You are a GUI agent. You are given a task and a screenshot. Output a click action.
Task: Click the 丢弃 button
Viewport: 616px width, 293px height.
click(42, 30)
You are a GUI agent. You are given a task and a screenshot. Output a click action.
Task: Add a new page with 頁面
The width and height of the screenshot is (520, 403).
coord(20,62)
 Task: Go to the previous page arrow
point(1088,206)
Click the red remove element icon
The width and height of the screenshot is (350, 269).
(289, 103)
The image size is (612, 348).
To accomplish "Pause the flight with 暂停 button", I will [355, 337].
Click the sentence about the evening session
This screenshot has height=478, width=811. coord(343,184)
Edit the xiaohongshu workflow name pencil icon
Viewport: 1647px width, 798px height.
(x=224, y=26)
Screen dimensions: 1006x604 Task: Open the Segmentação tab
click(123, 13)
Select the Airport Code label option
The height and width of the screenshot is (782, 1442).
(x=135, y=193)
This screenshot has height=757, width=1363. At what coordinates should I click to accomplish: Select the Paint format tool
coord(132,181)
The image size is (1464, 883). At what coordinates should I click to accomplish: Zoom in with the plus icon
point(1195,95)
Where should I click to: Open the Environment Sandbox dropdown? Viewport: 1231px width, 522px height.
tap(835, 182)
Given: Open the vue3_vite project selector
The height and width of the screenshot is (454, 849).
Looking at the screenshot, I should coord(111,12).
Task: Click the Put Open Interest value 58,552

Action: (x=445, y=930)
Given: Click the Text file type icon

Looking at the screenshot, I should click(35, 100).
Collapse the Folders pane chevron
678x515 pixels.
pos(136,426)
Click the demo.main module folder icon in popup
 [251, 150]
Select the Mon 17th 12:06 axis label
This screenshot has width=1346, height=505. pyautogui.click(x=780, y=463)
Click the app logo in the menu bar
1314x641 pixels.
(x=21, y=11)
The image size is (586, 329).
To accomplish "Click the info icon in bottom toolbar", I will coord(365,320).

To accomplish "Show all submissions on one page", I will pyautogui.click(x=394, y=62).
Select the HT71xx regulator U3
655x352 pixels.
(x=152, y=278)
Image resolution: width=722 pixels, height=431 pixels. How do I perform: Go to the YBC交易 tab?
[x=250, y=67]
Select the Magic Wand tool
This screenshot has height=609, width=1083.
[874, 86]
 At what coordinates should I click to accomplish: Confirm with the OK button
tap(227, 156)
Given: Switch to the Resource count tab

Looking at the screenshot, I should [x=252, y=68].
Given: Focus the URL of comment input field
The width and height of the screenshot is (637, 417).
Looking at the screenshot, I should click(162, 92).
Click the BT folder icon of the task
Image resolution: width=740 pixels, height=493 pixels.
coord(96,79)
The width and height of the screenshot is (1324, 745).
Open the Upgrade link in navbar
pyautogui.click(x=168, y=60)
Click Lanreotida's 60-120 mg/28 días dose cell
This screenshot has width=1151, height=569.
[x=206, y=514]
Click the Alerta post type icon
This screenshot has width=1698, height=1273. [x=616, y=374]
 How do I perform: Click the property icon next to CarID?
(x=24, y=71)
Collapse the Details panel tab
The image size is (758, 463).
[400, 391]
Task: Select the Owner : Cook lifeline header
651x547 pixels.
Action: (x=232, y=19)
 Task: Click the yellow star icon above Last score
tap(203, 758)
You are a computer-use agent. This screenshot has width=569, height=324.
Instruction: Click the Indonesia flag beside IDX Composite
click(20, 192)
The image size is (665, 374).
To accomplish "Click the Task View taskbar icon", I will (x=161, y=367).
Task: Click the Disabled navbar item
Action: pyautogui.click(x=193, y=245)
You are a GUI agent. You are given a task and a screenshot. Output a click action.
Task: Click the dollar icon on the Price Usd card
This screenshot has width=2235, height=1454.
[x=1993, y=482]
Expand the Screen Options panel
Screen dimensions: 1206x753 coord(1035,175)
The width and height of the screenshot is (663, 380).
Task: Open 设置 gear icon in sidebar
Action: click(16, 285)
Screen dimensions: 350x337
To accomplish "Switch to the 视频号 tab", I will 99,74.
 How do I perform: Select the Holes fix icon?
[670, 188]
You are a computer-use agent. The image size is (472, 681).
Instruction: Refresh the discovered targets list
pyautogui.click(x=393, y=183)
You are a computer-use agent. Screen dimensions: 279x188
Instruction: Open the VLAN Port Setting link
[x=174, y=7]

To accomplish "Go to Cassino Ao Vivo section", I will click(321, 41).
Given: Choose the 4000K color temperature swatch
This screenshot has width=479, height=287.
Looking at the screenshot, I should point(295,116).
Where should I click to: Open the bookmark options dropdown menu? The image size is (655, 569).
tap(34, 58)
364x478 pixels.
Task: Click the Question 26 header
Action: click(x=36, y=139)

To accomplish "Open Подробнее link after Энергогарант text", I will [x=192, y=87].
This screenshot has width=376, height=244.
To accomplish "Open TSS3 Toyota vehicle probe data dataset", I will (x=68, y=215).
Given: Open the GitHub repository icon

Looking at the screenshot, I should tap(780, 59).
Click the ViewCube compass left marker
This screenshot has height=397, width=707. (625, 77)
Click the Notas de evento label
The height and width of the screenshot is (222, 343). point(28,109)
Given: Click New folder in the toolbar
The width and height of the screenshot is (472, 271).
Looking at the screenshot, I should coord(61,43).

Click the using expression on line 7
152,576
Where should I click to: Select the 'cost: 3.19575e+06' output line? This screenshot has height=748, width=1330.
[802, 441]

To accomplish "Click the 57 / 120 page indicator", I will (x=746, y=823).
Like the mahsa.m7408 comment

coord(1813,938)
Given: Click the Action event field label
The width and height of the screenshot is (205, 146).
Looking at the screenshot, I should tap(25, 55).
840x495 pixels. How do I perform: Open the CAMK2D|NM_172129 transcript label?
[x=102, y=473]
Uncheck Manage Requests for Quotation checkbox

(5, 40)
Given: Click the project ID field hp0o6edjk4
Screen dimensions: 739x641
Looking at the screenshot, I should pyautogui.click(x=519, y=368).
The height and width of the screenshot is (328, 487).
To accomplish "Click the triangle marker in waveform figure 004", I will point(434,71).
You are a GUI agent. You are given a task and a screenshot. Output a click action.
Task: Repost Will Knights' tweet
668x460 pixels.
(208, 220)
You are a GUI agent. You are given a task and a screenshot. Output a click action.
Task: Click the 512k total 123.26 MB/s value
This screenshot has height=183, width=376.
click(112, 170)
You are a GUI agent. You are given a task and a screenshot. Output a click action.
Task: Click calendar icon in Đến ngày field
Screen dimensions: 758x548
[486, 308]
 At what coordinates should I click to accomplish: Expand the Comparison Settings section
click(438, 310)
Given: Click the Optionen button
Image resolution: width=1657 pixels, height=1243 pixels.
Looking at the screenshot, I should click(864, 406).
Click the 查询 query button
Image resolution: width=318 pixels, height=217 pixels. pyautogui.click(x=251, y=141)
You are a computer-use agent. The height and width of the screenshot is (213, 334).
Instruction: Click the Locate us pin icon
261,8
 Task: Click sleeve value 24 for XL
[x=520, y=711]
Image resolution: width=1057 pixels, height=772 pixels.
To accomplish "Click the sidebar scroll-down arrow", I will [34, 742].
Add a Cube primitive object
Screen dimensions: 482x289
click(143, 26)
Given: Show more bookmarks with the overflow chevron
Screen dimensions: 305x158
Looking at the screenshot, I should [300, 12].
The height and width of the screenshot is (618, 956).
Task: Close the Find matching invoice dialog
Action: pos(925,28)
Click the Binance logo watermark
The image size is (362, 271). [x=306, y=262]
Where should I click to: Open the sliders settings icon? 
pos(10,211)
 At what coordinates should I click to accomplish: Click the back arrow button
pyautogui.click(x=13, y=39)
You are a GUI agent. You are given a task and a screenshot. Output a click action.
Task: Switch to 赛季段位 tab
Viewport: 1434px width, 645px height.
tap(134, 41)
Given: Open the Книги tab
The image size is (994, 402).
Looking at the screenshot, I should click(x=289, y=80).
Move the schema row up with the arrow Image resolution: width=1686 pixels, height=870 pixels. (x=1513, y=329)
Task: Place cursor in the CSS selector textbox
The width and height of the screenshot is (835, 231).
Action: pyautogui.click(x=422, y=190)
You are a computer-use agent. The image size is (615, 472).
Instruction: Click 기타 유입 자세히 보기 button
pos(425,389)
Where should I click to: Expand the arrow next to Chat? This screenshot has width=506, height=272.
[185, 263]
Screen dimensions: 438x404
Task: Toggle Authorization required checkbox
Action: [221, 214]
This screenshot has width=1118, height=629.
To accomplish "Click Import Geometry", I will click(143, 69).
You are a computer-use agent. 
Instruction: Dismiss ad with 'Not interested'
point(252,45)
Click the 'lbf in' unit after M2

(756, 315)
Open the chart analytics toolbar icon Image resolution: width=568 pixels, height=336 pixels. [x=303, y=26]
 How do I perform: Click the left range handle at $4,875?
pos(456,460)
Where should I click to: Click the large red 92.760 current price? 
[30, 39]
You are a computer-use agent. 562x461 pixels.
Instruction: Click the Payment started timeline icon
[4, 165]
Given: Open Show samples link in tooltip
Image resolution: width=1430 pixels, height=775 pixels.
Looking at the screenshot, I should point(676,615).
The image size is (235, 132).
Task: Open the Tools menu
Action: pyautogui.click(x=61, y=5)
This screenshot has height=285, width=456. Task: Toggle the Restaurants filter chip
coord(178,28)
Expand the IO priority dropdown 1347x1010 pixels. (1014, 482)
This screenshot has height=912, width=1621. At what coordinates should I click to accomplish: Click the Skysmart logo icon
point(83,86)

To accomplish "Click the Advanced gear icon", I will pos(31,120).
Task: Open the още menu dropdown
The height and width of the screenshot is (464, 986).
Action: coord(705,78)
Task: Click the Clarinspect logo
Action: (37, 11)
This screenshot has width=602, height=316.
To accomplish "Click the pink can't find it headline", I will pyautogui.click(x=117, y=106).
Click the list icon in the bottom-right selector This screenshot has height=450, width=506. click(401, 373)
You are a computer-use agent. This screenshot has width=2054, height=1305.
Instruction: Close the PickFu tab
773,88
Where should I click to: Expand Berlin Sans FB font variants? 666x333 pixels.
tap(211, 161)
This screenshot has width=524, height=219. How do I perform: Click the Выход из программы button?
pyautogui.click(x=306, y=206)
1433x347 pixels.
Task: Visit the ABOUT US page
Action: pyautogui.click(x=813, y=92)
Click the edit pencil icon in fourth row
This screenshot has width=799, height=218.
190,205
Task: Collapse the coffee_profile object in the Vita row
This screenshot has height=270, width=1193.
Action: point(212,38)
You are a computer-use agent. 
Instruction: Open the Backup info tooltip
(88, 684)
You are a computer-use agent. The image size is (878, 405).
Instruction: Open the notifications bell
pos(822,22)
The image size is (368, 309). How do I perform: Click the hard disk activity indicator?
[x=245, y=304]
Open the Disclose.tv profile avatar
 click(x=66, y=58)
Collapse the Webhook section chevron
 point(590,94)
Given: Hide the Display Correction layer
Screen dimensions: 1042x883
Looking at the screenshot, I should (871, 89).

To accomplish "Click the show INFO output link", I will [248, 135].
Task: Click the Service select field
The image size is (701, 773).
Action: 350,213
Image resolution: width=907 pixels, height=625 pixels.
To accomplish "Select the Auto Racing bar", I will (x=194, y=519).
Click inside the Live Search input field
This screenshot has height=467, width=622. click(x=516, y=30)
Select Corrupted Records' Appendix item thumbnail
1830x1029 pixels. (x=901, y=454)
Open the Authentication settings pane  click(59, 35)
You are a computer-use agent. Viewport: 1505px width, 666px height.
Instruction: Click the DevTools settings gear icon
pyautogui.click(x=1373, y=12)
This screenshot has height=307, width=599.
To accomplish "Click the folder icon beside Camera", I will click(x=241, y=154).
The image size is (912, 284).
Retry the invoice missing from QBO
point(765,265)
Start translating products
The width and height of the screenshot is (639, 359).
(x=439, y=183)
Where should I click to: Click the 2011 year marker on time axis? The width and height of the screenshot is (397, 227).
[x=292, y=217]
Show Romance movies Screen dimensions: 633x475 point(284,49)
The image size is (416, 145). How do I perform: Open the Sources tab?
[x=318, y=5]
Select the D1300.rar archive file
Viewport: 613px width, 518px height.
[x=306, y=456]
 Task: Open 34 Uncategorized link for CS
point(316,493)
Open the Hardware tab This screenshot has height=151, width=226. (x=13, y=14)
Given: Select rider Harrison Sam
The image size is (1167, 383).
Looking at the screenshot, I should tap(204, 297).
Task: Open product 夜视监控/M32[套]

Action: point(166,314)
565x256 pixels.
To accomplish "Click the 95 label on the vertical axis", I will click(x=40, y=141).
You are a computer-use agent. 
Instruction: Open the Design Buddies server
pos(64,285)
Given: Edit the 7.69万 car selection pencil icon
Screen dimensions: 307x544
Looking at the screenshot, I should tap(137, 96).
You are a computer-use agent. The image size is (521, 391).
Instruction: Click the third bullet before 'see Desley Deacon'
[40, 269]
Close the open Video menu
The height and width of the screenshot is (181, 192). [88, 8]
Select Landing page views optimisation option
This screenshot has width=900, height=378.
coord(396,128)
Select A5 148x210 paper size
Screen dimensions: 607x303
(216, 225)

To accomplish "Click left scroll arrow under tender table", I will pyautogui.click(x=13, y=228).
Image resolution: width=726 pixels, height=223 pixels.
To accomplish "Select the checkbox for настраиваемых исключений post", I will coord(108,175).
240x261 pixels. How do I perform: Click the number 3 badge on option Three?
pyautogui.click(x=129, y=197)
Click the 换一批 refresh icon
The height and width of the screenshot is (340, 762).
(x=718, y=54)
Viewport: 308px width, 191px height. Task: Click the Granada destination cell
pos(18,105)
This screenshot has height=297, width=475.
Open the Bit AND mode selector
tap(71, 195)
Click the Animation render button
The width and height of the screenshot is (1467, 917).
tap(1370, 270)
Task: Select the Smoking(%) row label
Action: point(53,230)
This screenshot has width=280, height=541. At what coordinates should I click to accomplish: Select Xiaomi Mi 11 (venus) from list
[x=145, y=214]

☆ ☆ ☆

Given request> Format the lines from the start through the line containing "This screenshot has height=478, width=811." as a JSON list of strings, one string per line, with blank lines left out.

Response to this task>
[
  "You are a GUI agent. You are given a task and a screenshot. Output a click action.",
  "Task: Click the 丢弃 button",
  "Viewport: 616px width, 293px height.",
  "click(42, 30)",
  "You are a GUI agent. You are given a task and a screenshot. Output a click action.",
  "Task: Add a new page with 頁面",
  "The width and height of the screenshot is (520, 403).",
  "coord(20,62)",
  " Task: Go to the previous page arrow",
  "point(1088,206)",
  "Click the red remove element icon",
  "The width and height of the screenshot is (350, 269).",
  "(289, 103)",
  "The image size is (612, 348).",
  "To accomplish \"Pause the flight with 暂停 button\", I will [355, 337].",
  "Click the sentence about the evening session",
  "This screenshot has height=478, width=811. coord(343,184)"
]